As we grow through life, there is a time to build and a time to release.
Build up your career through schooling, through focus, through super hard work. Then evaluate and release what no longer works.
Build up your home through saving, visioning, hunting. Then evaluate and release what no longer serves you.
Build up your friendships through the years of school, early career, expending family, volunteer involvement, children. Then release those who no longer spark a light in you.
Build up beliefs, perhaps based on family of origin or the rejection of family of origin. Then reconsider and release those that no longer fit what you know now.
Build, then release. It is a normal, regenerative cycle that creates room for new purpose, new friendships, new possessions, new understandings about the world. And it takes thought, consideration and intention.
For many people, it is easier to build, then it is to evaluate what is no longer serving us and to release. When we stop to notice, we may realize that we've been building for a long time and have forgotten that it is also just as important to release.
How to approach it without having to stop the world?
Here are three steps to consider.
Stop long enough to consider what is calling to be released. Those itchy feelings of overwhelm, discomfort and conflict are serving a purpose - they are there to push you towards releasing that which no longer serves you. Pay attention. Start to note if walking through the doors (even virtually) at work makes your stomach churn, if signing off on notes that you don't agree with makes your heart ache, if the chaos in your home makes you want to retreat into a small corner. Simply notice without judgment.
Own it. This is your life. Just because your mom wanted you to have the big five bedroom house in the suburbs doesn't mean it's right for you at this point in your life. Notice and consider - what will make your spirit soar? Just because you've been a doctor for most of your adult life doesn't mean that is all you are, that you are limited to that. Take the space to think, who else are you? Just because your family was financially conservative doesn't mean you can't have the time of your life investing your hard-earned financial resources back into the community you love. What are you capable of growing and for whom? This is your life. Take off the limits, release your scarcity thinking and expand your concept of what is possible.

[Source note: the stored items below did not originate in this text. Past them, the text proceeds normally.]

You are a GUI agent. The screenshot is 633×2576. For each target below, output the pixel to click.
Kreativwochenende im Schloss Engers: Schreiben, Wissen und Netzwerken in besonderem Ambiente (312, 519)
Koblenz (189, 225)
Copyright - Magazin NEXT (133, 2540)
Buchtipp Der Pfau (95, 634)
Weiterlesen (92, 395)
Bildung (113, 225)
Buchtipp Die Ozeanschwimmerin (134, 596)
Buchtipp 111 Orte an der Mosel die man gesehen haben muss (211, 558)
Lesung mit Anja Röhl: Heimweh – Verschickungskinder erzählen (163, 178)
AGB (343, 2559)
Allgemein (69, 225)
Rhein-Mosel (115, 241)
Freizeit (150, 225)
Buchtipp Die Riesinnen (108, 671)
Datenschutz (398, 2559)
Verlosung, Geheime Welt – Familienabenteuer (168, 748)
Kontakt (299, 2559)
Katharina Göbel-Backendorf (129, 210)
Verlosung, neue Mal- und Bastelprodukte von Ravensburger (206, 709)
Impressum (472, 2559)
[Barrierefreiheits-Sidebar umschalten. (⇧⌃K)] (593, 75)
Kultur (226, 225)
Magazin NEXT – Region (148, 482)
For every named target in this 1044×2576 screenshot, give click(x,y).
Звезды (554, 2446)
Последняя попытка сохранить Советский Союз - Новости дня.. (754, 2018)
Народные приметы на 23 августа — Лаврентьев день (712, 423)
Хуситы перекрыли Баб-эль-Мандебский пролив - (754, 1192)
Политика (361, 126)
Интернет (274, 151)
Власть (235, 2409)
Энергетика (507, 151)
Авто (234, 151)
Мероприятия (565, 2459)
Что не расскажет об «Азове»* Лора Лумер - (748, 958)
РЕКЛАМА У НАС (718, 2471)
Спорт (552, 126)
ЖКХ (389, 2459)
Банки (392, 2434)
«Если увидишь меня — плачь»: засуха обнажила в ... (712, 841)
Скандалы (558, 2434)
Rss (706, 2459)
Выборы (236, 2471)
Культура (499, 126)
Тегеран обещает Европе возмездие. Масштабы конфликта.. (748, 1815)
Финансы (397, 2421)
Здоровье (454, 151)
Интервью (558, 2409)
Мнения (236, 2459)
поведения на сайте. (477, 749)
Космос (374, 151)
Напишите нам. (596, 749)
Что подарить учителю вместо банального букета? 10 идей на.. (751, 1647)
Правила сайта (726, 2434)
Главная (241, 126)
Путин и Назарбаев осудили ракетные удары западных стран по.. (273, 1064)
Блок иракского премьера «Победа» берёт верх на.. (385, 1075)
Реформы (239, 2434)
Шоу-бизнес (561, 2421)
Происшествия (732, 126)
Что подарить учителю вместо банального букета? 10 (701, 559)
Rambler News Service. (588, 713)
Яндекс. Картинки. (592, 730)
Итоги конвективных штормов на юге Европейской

Consider baby steps. Building takes time. Releasing takes time, too. Start with baby steps... in physical space it might be one small drawer. Decide what to keep and what to release. Metaphorically it works the same way - notice when that old college friend calls - does it spark joy? Or dread? What one task will you consider releasing at work so that you have room to think bigger? Which one hour will you dedicate each week for creating spaciousness and possibility in your thinking?
Notice how that feels... spacious, freeing, a bit scary? Stepping into something new can feel a bit scary and often that's a good thing.
Actions, aligned with values, support optimal health.